How to Order If You Don’t Speak Korean
Most samgyetang restaurants post menus with photos. But just in case:
- Point to the menu and say: “삼계탕 하나 주세요” (samgyetang hana juseyo) — “One samgyetang please.”
- For two people: “삼계탕 둘 주세요” (samgyetang dul juseyo)
- Your server may ask: “인삼주 드릴까요?” (insamju deurilkayo?) — “Would you like a ginseng liquor shot?” Say yes. It’s usually free and it’s part of the authentic boknal experience.
Cash is still expected at many traditional samgyetang restaurants, especially older ones. Bring at least ₩20,000–₩25,000 per person. Cards and KakaoPay are accepted most places, but I’ve been caught short at small neighborhood spots before.
After a steaming bowl of samgyetang you’ll want something cold. My honest guide on Korean bingsu flavors and where to eat them in Seoul covers the best summer dessert stops — the perfect follow-up to the sweatiest meal of your summer.
Beyond Samgyetang: Other Boknal Foods Koreans Eat
Samgyetang leads, but boknal has a wider menu:
- 장어구이 (jangeogui) — Grilled eel. Second most popular boknal food. Considered a top stamina dish in Korean tradition. Expect ₩30,000–₩50,000 per portion at a dedicated eel restaurant (장어집). Worth it if the budget allows.

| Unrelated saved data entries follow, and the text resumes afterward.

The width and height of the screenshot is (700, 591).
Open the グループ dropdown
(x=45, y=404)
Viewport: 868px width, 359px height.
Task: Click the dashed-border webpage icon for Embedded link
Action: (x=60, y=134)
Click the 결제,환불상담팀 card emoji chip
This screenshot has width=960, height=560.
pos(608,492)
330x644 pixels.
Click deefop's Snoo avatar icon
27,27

- 전복죽 (jeonbokjuk) — Abalone porridge. Gentle and easy to digest. Good if the heat has killed your appetite but you know you need calories.
- 추어탕 (chuotang) — Loach fish soup. Traditional stamina food, earthier in flavor. More common in Jeonju and the Jeolla region; harder to find in central Seoul.

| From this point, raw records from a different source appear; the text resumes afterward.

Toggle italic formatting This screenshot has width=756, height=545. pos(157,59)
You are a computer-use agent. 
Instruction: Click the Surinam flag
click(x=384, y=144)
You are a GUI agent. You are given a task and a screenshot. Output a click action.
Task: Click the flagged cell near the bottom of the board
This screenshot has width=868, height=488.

- 수박 (subak) — Watermelon. After any boknal meal, every Korean family cuts open a cold watermelon. This is non-negotiable and costs around ₩8,000–₩15,000 for a half at a supermarket in July.

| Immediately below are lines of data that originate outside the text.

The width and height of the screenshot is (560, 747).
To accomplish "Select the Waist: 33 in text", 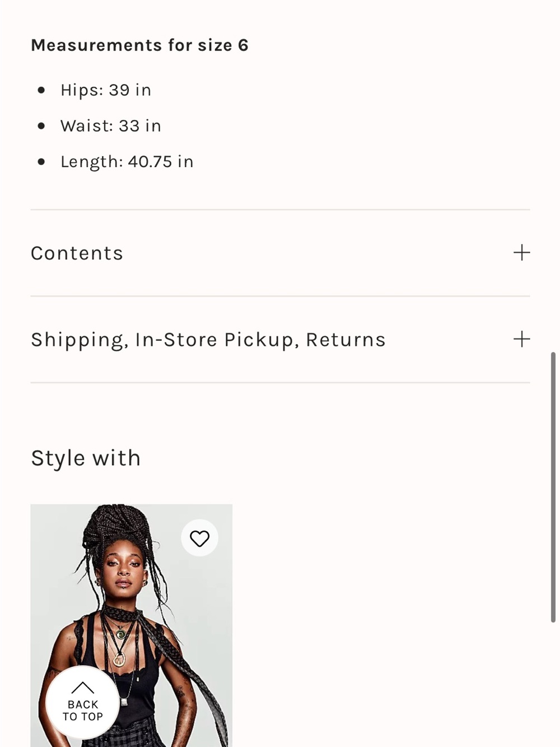I will pos(111,126).
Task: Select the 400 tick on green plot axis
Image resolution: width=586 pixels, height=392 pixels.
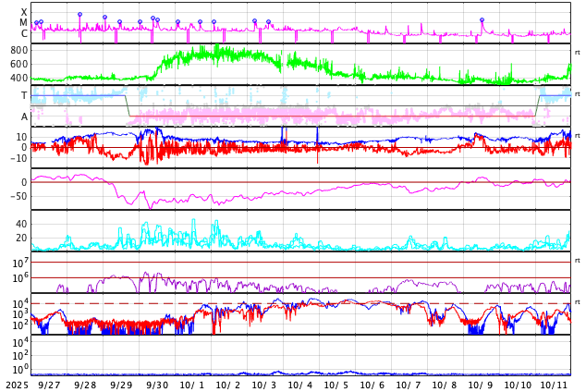Action: click(18, 78)
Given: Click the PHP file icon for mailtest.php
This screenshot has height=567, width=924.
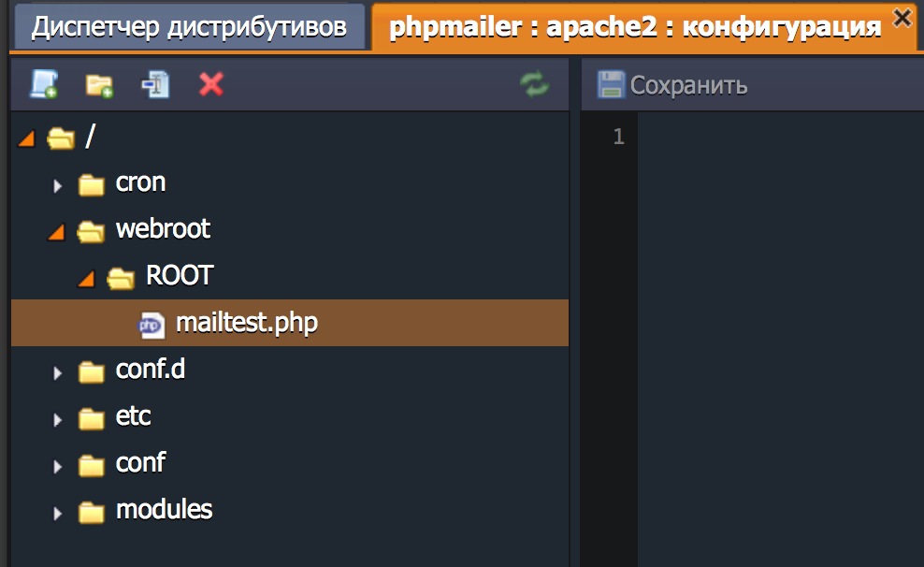Looking at the screenshot, I should [x=152, y=324].
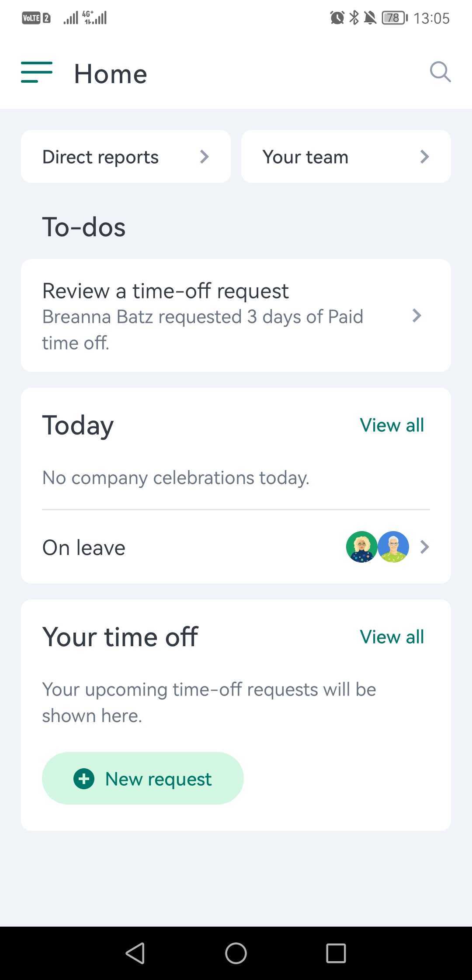
Task: Tap the blonde-haired employee avatar on leave
Action: [361, 547]
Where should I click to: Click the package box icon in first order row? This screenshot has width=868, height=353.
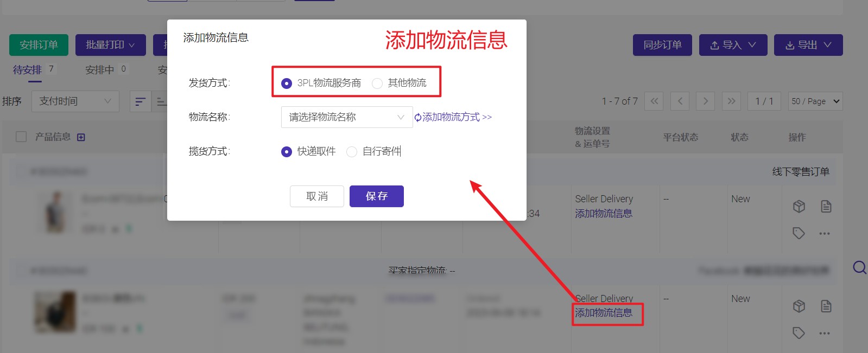[x=799, y=207]

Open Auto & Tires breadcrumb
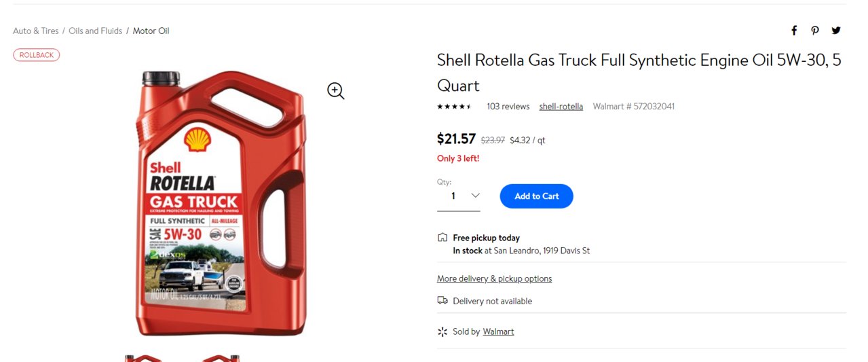36,31
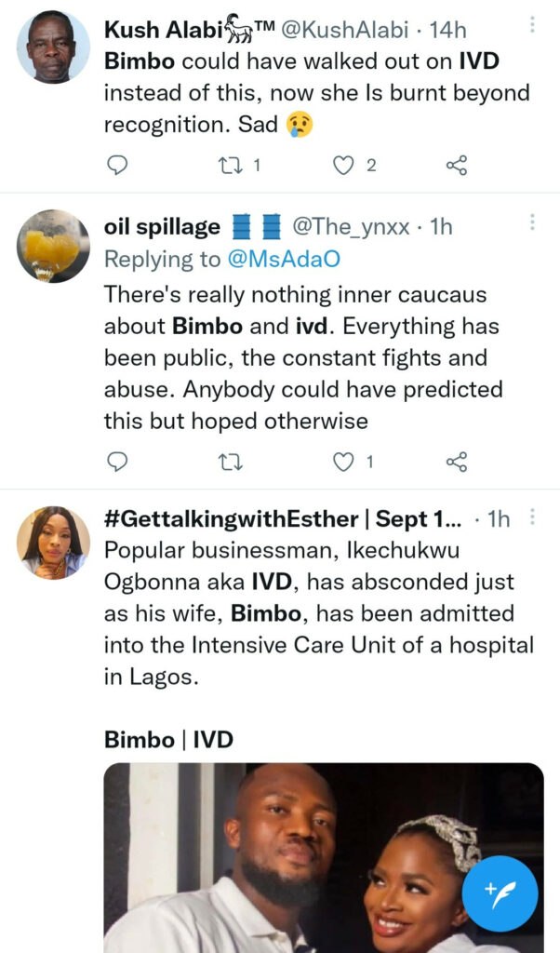The image size is (560, 953).
Task: Open more options on GettalkingwithEsther tweet
Action: coord(532,516)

Boknal is also when naengmyeon restaurants are at their longest queues — Koreans sometimes do both, samgyetang for lunch and cold buckwheat noodles for dinner. If you want to complete the full summer food circuit, my guide on how to eat naengmyeon in Seoul in 2026 explains what to order and which style suits you.
And if you’re trying to understand Korea’s summer weather more broadly — the jangma rainy season comes before boknal, and the post-jangma heat is when boknal arrives — the surviving Korea’s jangma season guide explains the full seasonal rhythm.
The Korea Tourism Organization’s English portal at visitkorea.or.kr has a useful overview of Korean food traditions if you want official context — though for boknal, nothing replaces showing up at a samgyetang restaurant in the heat and eating the thing yourself.
Frequently Asked Questions
What do Koreans eat on boknal?
The traditional boknal food is samgyetang (삼계탕) — a whole young chicken stuffed with glutinous rice, ginseng, garlic, and jujube, simmered in clear broth. Other common boknal foods include grilled eel (장어구이), abalone porridge (전복죽), and cold watermelon for dessert after the meal.
When is boknal in 2026?
In 2026 the three boknal days fall approximately in the second week of July (chobok/초복), the last week of July (jungbok/중복), and the first week of August (malbok/말복). Exact dates shift each year based on the traditional lunar calendar. Check Naver Calendar for the confirmed 2026 dates.
Why do Koreans eat hot soup on the hottest summer days?
The tradition follows the Korean philosophy of iyeol-chiyeol (이열치열), meaning fight heat with heat. Eating hot nutrient-dense samgyetang on the hottest days replenishes energy spent fighting external heat. The ginseng acts as an adaptogen, the garlic supports circulation, and the sweating induced by the hot soup helps the body regulate temperature. It sounds counterintuitive but Koreans have practiced it for centuries.